EXERCISE DETAILS: Show each line of the listing in which the word "computer" occurs.

○ ○ ○ ○ ○

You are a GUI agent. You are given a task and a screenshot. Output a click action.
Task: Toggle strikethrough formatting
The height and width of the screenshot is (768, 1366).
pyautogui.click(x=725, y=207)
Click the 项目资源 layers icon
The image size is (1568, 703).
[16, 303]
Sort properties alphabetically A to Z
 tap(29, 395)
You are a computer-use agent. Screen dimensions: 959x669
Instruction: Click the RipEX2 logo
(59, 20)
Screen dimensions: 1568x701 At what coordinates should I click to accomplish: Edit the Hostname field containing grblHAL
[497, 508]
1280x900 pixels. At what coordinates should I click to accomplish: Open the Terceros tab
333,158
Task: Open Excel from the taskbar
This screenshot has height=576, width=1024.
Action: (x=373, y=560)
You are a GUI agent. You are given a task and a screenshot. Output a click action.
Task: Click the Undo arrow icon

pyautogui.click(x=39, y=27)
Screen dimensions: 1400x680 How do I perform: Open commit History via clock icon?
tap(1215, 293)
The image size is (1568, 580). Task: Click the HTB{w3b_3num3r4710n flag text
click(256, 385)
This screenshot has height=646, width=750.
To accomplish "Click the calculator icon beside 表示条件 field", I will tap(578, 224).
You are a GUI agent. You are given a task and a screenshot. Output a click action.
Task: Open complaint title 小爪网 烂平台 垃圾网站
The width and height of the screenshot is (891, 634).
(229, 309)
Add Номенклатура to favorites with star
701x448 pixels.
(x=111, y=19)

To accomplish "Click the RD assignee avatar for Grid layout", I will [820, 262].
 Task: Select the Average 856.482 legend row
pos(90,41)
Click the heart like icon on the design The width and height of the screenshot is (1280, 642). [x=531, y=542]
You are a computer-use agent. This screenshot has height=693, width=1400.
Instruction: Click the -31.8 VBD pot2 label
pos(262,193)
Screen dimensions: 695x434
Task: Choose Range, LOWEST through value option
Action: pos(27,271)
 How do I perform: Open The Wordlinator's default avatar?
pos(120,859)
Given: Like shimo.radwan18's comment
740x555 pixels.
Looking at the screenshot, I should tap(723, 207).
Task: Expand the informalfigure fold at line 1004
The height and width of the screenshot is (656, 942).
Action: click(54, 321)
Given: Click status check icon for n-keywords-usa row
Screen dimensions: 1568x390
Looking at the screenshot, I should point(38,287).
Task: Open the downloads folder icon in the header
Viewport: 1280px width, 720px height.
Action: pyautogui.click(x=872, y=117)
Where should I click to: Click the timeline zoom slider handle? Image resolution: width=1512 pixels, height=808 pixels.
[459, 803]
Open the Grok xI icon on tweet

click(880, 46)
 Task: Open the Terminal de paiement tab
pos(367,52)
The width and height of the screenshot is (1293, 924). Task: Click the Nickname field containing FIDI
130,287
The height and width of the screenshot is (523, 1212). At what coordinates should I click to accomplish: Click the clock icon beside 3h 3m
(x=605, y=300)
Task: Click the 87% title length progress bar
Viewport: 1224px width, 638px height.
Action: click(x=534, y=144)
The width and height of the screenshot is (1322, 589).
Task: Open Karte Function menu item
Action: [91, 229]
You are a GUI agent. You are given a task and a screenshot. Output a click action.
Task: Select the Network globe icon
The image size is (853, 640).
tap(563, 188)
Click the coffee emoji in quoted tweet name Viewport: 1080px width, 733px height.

○ ○ ○ ○ ○

SOLVED PROBLEM:
You are a computer-use agent. Screen dimensions: 959x669
You are a computer-use agent. This screenshot has height=693, width=1400.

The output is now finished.